在Scala Spark中加入不同的Dataframe时动态选择多个列 [英] Dynamically select multiple columns while joining different Dataframe in Scala Spark

查看:410
本文介绍了在Scala Spark中加入不同的Dataframe时动态选择多个列的处理方法,对大家解决问题具有一定的参考价值,需要的朋友们下面随着小编来一起学习吧!

问题描述

我有两个Spark数据帧df1df2.有没有办法在连接这两个数据框时动态选择输出列?在内部联接的情况下,以下定义输出df1和df2中的所有列.

I have two spark data frame df1 and df2. Is there a way for selecting output columns dynamically while joining these two dataframes? The below definition outputs all column from df1 and df2 in case of inner join.

def joinDF (df1: DataFrame,  df2: DataFrame , joinExprs: Column, joinType: String): DataFrame = {   
  val dfJoinResult = df1.join(df2, joinExprs, joinType)
  dfJoinResult
  //.select()
}

输入数据:

val df1 = List(("1","new","current"), ("2","closed","saving"), ("3","blocked","credit")).toDF("id","type","account")
val df2 = List(("1","7"), ("2","5"), ("5","8")).toDF("id","value")

预期结果:

val dfJoinResult = df1
  .join(df2, df1("id") === df2("id"), "inner")
  .select(df1("type"), df1("account"), df2("value")) 

dfJoinResult.schema():

dfJoinResult.schema():

StructType(StructField(type,StringType,true), 
StructField(account,StringType,true), 
StructField(value,StringType,true))

我已经看过像df.select(cols.head, cols.tail: _*)这样的选项,但是它不允许从两个DF中选择列. 有没有一种方法可以动态传递selectExpr列以及我们要从我的def中选择的数据框详细信息?我正在使用Spark 2.2.0.

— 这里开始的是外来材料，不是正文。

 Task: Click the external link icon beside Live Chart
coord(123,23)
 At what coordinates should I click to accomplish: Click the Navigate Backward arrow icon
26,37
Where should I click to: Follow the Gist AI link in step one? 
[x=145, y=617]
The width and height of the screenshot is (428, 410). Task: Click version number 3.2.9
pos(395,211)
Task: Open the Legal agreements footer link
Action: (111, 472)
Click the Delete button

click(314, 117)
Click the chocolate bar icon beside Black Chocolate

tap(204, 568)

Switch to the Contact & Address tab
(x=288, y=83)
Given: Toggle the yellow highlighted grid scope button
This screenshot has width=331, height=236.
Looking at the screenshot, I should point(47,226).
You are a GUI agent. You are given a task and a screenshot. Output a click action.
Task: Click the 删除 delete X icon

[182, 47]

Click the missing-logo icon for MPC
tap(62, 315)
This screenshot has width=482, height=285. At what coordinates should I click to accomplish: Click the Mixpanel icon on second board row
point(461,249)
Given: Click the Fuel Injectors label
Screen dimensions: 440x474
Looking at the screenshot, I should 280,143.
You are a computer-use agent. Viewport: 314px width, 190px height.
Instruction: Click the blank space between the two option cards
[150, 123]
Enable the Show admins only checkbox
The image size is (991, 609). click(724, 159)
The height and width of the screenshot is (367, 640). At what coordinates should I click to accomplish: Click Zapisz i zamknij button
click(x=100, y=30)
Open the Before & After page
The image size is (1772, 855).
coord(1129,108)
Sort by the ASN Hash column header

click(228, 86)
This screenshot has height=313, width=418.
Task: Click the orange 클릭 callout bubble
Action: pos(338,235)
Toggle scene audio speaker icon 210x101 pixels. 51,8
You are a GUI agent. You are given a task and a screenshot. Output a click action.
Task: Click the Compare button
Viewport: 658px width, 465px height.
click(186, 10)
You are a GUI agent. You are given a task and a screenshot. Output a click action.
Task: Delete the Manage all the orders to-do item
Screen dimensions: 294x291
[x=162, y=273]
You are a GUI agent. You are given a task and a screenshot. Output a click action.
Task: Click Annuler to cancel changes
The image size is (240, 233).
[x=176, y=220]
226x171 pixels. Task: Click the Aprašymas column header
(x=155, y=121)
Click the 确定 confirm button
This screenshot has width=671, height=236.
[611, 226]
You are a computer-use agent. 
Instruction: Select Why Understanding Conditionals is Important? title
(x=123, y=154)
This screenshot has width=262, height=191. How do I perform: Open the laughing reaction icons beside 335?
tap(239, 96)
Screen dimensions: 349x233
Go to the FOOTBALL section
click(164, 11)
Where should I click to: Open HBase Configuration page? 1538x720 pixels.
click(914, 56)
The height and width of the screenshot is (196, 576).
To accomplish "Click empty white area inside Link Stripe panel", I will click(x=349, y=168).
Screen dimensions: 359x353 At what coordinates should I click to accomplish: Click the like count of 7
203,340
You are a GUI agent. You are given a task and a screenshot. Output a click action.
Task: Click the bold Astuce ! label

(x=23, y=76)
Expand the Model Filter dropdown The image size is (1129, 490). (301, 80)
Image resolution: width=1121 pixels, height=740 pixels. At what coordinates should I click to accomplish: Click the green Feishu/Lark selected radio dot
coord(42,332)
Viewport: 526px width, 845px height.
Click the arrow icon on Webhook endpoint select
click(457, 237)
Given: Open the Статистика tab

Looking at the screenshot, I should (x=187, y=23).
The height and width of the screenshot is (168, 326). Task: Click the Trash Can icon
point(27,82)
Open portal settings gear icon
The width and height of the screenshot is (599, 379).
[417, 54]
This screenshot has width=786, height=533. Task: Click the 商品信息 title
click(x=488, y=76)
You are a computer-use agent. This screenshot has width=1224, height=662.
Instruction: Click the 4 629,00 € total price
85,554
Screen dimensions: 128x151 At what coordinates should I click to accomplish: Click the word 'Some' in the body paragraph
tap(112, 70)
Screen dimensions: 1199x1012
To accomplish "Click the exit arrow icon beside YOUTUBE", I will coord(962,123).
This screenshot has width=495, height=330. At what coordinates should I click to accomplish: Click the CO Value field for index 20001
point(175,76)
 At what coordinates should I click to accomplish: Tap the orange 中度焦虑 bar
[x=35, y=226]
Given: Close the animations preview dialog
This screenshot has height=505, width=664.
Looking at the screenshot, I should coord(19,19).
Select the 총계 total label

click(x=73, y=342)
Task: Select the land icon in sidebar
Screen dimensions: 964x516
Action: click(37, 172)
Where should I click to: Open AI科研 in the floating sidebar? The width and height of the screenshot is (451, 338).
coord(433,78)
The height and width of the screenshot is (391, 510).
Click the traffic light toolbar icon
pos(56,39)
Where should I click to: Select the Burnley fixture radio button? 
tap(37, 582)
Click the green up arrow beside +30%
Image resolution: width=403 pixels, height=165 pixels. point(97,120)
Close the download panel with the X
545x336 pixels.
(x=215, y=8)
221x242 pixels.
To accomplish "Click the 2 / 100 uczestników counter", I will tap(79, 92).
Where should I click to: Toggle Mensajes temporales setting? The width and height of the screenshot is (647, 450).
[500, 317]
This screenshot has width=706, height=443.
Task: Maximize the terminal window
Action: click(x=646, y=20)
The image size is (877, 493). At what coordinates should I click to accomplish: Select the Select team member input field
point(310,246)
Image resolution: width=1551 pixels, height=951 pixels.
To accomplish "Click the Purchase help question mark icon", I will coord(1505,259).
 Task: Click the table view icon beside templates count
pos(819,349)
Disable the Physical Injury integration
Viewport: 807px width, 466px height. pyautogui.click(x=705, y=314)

I have looked at options like df.select(cols.head, cols.tail: _*) but it does not allow to select columns from both DF's. Is there a way to pass selectExpr columns dynamically along with dataframe details that we want to select it from in my def? I'm using Spark 2.2.0.

推荐答案

可以将select表达式作为Seq[Column]传递给方法:

It is possible to pass the select expression as a Seq[Column] to the method:

def joinDF(df1: DataFrame,  df2: DataFrame , joinExpr: Column, joinType: String, selectExpr: Seq[Column]): DataFrame = {   
  val dfJoinResult = df1.join(df2, joinExpr, joinType)
  dfJoinResult.select(selectExpr:_*)
}

要调用该方法,请使用:

To call the method use:

val joinExpr = df1.col("id") === df2.col("id")
val selectExpr = Seq(df1.col("type"), df1.col("account"), df2.col("value"))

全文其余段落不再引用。